Monsieur le rapporteur nous a beaucoup parlé des drones. Imaginez-vous que, lorsque des drones tourneront autour des pavillons, autour des lotissements, nous n'assisterons pas à une levée de boucliers des habitants ?

Vous avez donc intérêt à prendre les devants et à travailler pour mettre en place une véritable concertation. (Applaudissements sur les travées du groupe GEST.)

Mme la présidente. La parole est à M. Daniel Salmon, pour explication de vote.

M. Daniel Salmon. Je suis assez surpris du ton employé dans certaines interventions durant la discussion générale, qui confine à une quasi-hystérie dès que l'on prononce le mot « pesticide », comme si nous n'avions pas le droit de discuter de cette problématique dans cet hémicycle – c'est incroyable !

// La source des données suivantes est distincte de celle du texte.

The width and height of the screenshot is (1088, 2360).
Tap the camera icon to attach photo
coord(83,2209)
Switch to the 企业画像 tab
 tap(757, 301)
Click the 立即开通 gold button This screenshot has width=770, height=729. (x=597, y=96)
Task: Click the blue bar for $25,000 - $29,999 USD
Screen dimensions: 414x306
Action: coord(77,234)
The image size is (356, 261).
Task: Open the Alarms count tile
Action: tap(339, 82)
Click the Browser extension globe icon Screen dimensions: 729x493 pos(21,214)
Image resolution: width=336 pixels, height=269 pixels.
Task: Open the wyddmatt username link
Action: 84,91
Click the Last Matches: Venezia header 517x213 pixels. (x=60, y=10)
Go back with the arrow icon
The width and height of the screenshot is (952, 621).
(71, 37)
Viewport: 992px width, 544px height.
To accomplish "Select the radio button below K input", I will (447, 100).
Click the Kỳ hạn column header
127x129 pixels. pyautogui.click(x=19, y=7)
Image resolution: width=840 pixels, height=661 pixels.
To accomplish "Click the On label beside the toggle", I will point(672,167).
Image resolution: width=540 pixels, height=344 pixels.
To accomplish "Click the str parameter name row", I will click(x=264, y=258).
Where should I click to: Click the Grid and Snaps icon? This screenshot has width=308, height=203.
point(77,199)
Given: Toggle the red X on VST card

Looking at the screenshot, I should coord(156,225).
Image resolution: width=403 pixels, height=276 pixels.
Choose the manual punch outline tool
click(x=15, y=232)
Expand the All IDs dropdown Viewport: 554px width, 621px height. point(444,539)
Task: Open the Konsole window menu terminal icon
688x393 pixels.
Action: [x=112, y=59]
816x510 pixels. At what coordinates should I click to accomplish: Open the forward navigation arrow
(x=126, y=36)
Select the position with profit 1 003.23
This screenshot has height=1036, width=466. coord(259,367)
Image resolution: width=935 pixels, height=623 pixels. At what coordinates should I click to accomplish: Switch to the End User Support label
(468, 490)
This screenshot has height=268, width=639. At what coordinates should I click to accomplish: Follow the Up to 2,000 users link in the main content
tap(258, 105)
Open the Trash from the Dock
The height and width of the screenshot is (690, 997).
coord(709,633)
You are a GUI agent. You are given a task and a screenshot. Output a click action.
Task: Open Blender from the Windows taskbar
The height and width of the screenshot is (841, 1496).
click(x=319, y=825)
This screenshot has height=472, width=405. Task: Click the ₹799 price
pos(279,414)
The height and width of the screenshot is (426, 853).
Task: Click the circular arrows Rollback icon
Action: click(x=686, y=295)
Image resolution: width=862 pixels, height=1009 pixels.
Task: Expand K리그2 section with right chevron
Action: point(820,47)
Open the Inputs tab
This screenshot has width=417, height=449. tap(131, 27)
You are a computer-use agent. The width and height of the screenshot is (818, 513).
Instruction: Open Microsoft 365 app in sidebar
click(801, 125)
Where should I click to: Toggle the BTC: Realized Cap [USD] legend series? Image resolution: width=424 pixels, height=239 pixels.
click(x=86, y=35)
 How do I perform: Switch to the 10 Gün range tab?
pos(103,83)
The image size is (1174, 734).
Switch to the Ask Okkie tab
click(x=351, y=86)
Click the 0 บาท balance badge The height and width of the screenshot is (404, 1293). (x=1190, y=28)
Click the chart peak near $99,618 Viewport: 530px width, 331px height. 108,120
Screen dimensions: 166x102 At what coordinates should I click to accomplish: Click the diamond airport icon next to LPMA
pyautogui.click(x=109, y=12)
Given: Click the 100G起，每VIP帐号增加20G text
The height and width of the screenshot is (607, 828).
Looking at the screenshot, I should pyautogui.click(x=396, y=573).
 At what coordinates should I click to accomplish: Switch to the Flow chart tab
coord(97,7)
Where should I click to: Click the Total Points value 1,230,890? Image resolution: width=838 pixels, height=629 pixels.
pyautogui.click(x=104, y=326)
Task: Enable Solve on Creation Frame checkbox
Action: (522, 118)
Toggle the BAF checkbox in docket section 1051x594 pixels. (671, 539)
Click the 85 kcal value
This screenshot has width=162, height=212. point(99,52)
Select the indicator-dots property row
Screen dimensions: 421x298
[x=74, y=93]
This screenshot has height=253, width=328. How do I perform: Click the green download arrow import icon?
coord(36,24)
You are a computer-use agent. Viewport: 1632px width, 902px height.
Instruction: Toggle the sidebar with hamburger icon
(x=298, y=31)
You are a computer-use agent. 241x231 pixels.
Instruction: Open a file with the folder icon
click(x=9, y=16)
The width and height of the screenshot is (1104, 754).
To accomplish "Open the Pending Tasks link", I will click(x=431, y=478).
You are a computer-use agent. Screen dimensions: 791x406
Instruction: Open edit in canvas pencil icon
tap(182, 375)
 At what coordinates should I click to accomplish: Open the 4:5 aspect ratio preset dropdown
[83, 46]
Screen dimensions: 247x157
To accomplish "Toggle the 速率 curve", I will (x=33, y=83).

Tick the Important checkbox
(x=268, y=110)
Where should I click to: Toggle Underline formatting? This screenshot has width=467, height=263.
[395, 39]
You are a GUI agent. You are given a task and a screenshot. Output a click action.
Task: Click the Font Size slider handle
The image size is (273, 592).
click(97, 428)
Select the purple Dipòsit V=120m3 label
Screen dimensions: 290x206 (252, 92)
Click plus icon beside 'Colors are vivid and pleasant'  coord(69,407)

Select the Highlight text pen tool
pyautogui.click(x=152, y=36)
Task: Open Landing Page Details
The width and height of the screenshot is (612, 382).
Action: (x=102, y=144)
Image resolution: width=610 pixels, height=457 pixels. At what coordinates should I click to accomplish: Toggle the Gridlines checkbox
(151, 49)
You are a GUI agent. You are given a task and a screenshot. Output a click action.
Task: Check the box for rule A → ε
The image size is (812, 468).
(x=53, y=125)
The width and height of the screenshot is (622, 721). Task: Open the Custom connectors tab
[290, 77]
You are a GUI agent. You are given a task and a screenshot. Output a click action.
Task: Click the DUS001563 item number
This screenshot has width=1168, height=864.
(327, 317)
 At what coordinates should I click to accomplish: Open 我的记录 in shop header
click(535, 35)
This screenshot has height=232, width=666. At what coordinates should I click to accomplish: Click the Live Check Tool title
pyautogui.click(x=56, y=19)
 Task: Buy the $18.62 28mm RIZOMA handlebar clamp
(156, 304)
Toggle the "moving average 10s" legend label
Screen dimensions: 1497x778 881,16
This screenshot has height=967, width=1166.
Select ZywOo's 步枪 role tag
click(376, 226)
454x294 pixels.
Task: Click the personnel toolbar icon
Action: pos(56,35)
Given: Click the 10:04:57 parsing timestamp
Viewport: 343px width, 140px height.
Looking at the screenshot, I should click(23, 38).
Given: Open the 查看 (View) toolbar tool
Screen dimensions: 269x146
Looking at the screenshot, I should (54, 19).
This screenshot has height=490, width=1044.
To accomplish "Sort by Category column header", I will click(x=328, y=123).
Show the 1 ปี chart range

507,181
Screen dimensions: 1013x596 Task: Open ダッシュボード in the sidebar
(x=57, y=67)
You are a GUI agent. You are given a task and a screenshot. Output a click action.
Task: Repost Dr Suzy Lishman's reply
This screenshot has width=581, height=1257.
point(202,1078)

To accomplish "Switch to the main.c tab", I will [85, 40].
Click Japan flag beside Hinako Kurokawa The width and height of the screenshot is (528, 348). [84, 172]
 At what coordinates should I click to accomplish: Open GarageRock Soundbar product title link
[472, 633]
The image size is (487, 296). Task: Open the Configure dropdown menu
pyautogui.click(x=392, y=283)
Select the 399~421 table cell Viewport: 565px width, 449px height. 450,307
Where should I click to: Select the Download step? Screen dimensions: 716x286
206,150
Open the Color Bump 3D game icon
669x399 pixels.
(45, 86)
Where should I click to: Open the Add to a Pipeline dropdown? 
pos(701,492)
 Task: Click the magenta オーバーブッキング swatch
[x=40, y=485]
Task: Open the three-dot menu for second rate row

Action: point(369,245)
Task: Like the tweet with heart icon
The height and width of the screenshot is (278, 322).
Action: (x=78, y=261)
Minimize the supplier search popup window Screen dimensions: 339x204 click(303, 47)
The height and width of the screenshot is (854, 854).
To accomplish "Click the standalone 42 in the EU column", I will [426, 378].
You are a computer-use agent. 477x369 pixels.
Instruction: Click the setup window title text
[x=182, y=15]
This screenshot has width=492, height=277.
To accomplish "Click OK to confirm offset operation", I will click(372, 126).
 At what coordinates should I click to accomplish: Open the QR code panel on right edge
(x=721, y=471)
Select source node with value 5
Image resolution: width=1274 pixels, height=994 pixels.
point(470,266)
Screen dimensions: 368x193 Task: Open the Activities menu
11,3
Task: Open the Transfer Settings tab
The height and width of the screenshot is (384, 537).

Selon vous, tout va pour le mieux dans le meilleur des mondes. Permettez-moi dès lors de vous donner quelques chiffres.

Le 10 décembre dernier, nous avons eu le résultat des études sur la qualité de l'eau : dans le bassin Loire-Bretagne, 23,7 % des eaux de surface seulement étaient de bonne qualité en 2017 et 21,4 % en 2025 – la situation a donc empiré… Je vous rappelle que l'objectif, qui avait été fixé en 2000 était de faire en sorte que 50 % des eaux de surface soient de bonne qualité.

Et c'est encore pire pour les lacs et étangs, où la proportion des eaux dans cet état est passée de 85°% à 45 % !

La pollution est donc partout. Elle se diffuse, elle imprègne nos sols, nos poumons et nos corps.